◆ Dataset records ◆
----------

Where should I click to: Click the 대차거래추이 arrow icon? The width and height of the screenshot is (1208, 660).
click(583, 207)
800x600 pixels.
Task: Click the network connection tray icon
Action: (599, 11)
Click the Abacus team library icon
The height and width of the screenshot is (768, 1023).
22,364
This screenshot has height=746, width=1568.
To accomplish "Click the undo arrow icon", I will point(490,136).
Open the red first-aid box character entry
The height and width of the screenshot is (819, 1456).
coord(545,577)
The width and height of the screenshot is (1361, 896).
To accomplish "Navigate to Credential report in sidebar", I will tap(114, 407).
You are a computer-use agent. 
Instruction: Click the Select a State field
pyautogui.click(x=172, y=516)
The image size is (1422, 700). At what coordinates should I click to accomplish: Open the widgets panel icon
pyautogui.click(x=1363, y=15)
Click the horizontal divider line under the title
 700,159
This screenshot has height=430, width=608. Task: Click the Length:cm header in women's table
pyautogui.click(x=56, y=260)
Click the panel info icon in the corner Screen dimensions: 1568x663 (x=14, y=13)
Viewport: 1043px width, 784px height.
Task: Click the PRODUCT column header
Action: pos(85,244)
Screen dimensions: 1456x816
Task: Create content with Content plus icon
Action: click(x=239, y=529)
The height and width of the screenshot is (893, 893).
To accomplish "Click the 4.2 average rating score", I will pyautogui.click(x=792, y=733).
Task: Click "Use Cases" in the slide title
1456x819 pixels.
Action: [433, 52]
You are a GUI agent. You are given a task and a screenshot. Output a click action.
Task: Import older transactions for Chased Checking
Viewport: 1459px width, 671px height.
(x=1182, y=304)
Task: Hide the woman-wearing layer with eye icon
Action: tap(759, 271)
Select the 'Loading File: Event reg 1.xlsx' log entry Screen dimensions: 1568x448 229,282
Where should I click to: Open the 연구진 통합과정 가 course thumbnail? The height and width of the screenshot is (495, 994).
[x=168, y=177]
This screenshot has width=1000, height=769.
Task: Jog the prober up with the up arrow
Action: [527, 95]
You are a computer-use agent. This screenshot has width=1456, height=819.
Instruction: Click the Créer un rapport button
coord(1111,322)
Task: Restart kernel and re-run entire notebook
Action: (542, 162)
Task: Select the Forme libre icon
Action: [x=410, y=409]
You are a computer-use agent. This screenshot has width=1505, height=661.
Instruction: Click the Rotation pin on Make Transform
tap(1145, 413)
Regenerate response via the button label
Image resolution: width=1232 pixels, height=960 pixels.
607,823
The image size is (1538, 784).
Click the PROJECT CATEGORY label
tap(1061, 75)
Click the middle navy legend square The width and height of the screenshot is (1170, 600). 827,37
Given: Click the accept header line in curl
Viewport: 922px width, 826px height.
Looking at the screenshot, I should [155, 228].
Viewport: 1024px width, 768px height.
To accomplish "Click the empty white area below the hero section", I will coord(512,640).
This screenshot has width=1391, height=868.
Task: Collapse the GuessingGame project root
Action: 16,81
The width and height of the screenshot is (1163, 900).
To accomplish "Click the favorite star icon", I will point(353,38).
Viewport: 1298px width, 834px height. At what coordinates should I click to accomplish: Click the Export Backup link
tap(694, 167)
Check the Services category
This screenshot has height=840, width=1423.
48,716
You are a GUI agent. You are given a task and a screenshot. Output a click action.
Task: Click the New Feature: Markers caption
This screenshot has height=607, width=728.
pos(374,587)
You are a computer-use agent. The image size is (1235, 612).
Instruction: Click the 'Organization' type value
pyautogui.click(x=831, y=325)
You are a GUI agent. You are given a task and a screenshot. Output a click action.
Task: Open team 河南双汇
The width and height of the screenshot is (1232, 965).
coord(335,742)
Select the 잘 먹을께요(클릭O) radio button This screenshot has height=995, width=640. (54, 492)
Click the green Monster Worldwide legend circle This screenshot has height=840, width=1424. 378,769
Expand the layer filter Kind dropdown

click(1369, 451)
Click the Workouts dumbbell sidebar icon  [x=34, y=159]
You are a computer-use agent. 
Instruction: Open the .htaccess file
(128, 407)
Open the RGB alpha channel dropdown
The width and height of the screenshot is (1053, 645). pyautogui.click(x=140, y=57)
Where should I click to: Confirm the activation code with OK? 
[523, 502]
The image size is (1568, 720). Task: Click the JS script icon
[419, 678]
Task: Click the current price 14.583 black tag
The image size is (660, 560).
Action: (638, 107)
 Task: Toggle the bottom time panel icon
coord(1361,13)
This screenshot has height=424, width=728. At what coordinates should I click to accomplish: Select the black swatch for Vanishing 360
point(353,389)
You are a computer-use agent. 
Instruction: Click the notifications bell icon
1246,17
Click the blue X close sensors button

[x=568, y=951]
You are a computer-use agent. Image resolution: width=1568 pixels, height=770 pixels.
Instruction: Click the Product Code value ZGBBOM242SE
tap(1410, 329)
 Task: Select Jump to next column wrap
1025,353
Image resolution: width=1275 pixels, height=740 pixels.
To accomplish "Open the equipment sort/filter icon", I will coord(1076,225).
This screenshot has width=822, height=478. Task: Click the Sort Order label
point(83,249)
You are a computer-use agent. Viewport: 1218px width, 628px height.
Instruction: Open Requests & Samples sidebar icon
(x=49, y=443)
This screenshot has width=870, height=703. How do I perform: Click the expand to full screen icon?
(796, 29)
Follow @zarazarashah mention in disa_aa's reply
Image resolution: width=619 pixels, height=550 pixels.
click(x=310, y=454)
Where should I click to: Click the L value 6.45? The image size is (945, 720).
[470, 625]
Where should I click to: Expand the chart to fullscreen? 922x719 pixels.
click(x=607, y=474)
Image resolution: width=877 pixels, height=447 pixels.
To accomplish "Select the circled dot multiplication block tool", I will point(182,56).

----------

◆ Set task ◆
Give every line of the records above as a Markdown table with two columns, Line No. and Record Line, numbering each row and leaving out any blank lines.

◆ Exercise response ◆
| Line No. | Record Line |
|---|---|
| 1 | Where should I click to: Click the 대차거래추이 arrow icon? The width and height of the screenshot is (1208, 660). |
| 2 | click(583, 207) |
| 3 | 800x600 pixels. |
| 4 | Task: Click the network connection tray icon |
| 5 | Action: (599, 11) |
| 6 | Click the Abacus team library icon |
| 7 | The height and width of the screenshot is (768, 1023). |
| 8 | 22,364 |
| 9 | This screenshot has height=746, width=1568. |
| 10 | To accomplish "Click the undo arrow icon", I will point(490,136). |
| 11 | Open the red first-aid box character entry |
| 12 | The height and width of the screenshot is (819, 1456). |
| 13 | coord(545,577) |
| 14 | The width and height of the screenshot is (1361, 896). |
| 15 | To accomplish "Navigate to Credential report in sidebar", I will tap(114, 407). |
| 16 | You are a computer-use agent.  |
| 17 | Instruction: Click the Select a State field |
| 18 | pyautogui.click(x=172, y=516) |
| 19 | The image size is (1422, 700). At what coordinates should I click to accomplish: Open the widgets panel icon |
| 20 | pyautogui.click(x=1363, y=15) |
| 21 | Click the horizontal divider line under the title |
| 22 |  700,159 |
| 23 | This screenshot has height=430, width=608. Task: Click the Length:cm header in women's table |
| 24 | pyautogui.click(x=56, y=260) |
| 25 | Click the panel info icon in the corner Screen dimensions: 1568x663 (x=14, y=13) |
| 26 | Viewport: 1043px width, 784px height. |
| 27 | Task: Click the PRODUCT column header |
| 28 | Action: pos(85,244) |
| 29 | Screen dimensions: 1456x816 |
| 30 | Task: Create content with Content plus icon |
| 31 | Action: click(x=239, y=529) |
| 32 | The height and width of the screenshot is (893, 893). |
| 33 | To accomplish "Click the 4.2 average rating score", I will pyautogui.click(x=792, y=733). |
| 34 | Task: Click "Use Cases" in the slide title |
| 35 | 1456x819 pixels. |
| 36 | Action: [433, 52] |
| 37 | You are a GUI agent. You are given a task and a screenshot. Output a click action. |
| 38 | Task: Import older transactions for Chased Checking |
| 39 | Viewport: 1459px width, 671px height. |
| 40 | (x=1182, y=304) |
| 41 | Task: Hide the woman-wearing layer with eye icon |
| 42 | Action: tap(759, 271) |
| 43 | Select the 'Loading File: Event reg 1.xlsx' log entry Screen dimensions: 1568x448 229,282 |
| 44 | Where should I click to: Open the 연구진 통합과정 가 course thumbnail? The height and width of the screenshot is (495, 994). |
| 45 | [x=168, y=177] |
| 46 | This screenshot has width=1000, height=769. |
| 47 | Task: Jog the prober up with the up arrow |
| 48 | Action: [527, 95] |
| 49 | You are a computer-use agent. This screenshot has width=1456, height=819. |
| 50 | Instruction: Click the Créer un rapport button |
| 51 | coord(1111,322) |
| 52 | Task: Restart kernel and re-run entire notebook |
| 53 | Action: (542, 162) |
| 54 | Task: Select the Forme libre icon |
| 55 | Action: [x=410, y=409] |
| 56 | You are a computer-use agent. This screenshot has width=1505, height=661. |
| 57 | Instruction: Click the Rotation pin on Make Transform |
| 58 | tap(1145, 413) |
| 59 | Regenerate response via the button label |
| 60 | Image resolution: width=1232 pixels, height=960 pixels. |
| 61 | 607,823 |
| 62 | The image size is (1538, 784). |
| 63 | Click the PROJECT CATEGORY label |
| 64 | tap(1061, 75) |
| 65 | Click the middle navy legend square The width and height of the screenshot is (1170, 600). 827,37 |
| 66 | Given: Click the accept header line in curl |
| 67 | Viewport: 922px width, 826px height. |
| 68 | Looking at the screenshot, I should [155, 228]. |
| 69 | Viewport: 1024px width, 768px height. |
| 70 | To accomplish "Click the empty white area below the hero section", I will coord(512,640). |
| 71 | This screenshot has width=1391, height=868. |
| 72 | Task: Collapse the GuessingGame project root |
| 73 | Action: 16,81 |
| 74 | The width and height of the screenshot is (1163, 900). |
| 75 | To accomplish "Click the favorite star icon", I will point(353,38). |
| 76 | Viewport: 1298px width, 834px height. At what coordinates should I click to accomplish: Click the Export Backup link |
| 77 | tap(694, 167) |
| 78 | Check the Services category |
| 79 | This screenshot has height=840, width=1423. |
| 80 | 48,716 |
| 81 | You are a GUI agent. You are given a task and a screenshot. Output a click action. |
| 82 | Task: Click the New Feature: Markers caption |
| 83 | This screenshot has height=607, width=728. |
| 84 | pos(374,587) |
| 85 | You are a computer-use agent. The image size is (1235, 612). |
| 86 | Instruction: Click the 'Organization' type value |
| 87 | pyautogui.click(x=831, y=325) |
| 88 | You are a GUI agent. You are given a task and a screenshot. Output a click action. |
| 89 | Task: Open team 河南双汇 |
| 90 | The width and height of the screenshot is (1232, 965). |
| 91 | coord(335,742) |
| 92 | Select the 잘 먹을께요(클릭O) radio button This screenshot has height=995, width=640. (54, 492) |
| 93 | Click the green Monster Worldwide legend circle This screenshot has height=840, width=1424. 378,769 |
| 94 | Expand the layer filter Kind dropdown |
| 95 | click(1369, 451) |
| 96 | Click the Workouts dumbbell sidebar icon  [x=34, y=159] |
| 97 | You are a computer-use agent.  |
| 98 | Instruction: Open the .htaccess file |
| 99 | (128, 407) |
| 100 | Open the RGB alpha channel dropdown |
| 101 | The width and height of the screenshot is (1053, 645). pyautogui.click(x=140, y=57) |
| 102 | Where should I click to: Confirm the activation code with OK?  |
| 103 | [523, 502] |
| 104 | The image size is (1568, 720). Task: Click the JS script icon |
| 105 | [419, 678] |
| 106 | Task: Click the current price 14.583 black tag |
| 107 | The image size is (660, 560). |
| 108 | Action: (638, 107) |
| 109 |  Task: Toggle the bottom time panel icon |
| 110 | coord(1361,13) |
| 111 | This screenshot has height=424, width=728. At what coordinates should I click to accomplish: Select the black swatch for Vanishing 360 |
| 112 | point(353,389) |
| 113 | You are a computer-use agent.  |
| 114 | Instruction: Click the notifications bell icon |
| 115 | 1246,17 |
| 116 | Click the blue X close sensors button |
| 117 | [x=568, y=951] |
| 118 | You are a computer-use agent. Image resolution: width=1568 pixels, height=770 pixels. |
| 119 | Instruction: Click the Product Code value ZGBBOM242SE |
| 120 | tap(1410, 329) |
| 121 |  Task: Select Jump to next column wrap |
| 122 | 1025,353 |
| 123 | Image resolution: width=1275 pixels, height=740 pixels. |
| 124 | To accomplish "Open the equipment sort/filter icon", I will coord(1076,225). |
| 125 | This screenshot has width=822, height=478. Task: Click the Sort Order label |
| 126 | point(83,249) |
| 127 | You are a computer-use agent. Viewport: 1218px width, 628px height. |
| 128 | Instruction: Open Requests & Samples sidebar icon |
| 129 | (x=49, y=443) |
| 130 | This screenshot has width=870, height=703. How do I perform: Click the expand to full screen icon? |
| 131 | (796, 29) |
| 132 | Follow @zarazarashah mention in disa_aa's reply |
| 133 | Image resolution: width=619 pixels, height=550 pixels. |
| 134 | click(x=310, y=454) |
| 135 | Where should I click to: Click the L value 6.45? The image size is (945, 720). |
| 136 | [470, 625] |
| 137 | Where should I click to: Expand the chart to fullscreen? 922x719 pixels. |
| 138 | click(x=607, y=474) |
| 139 | Image resolution: width=877 pixels, height=447 pixels. |
| 140 | To accomplish "Select the circled dot multiplication block tool", I will point(182,56). |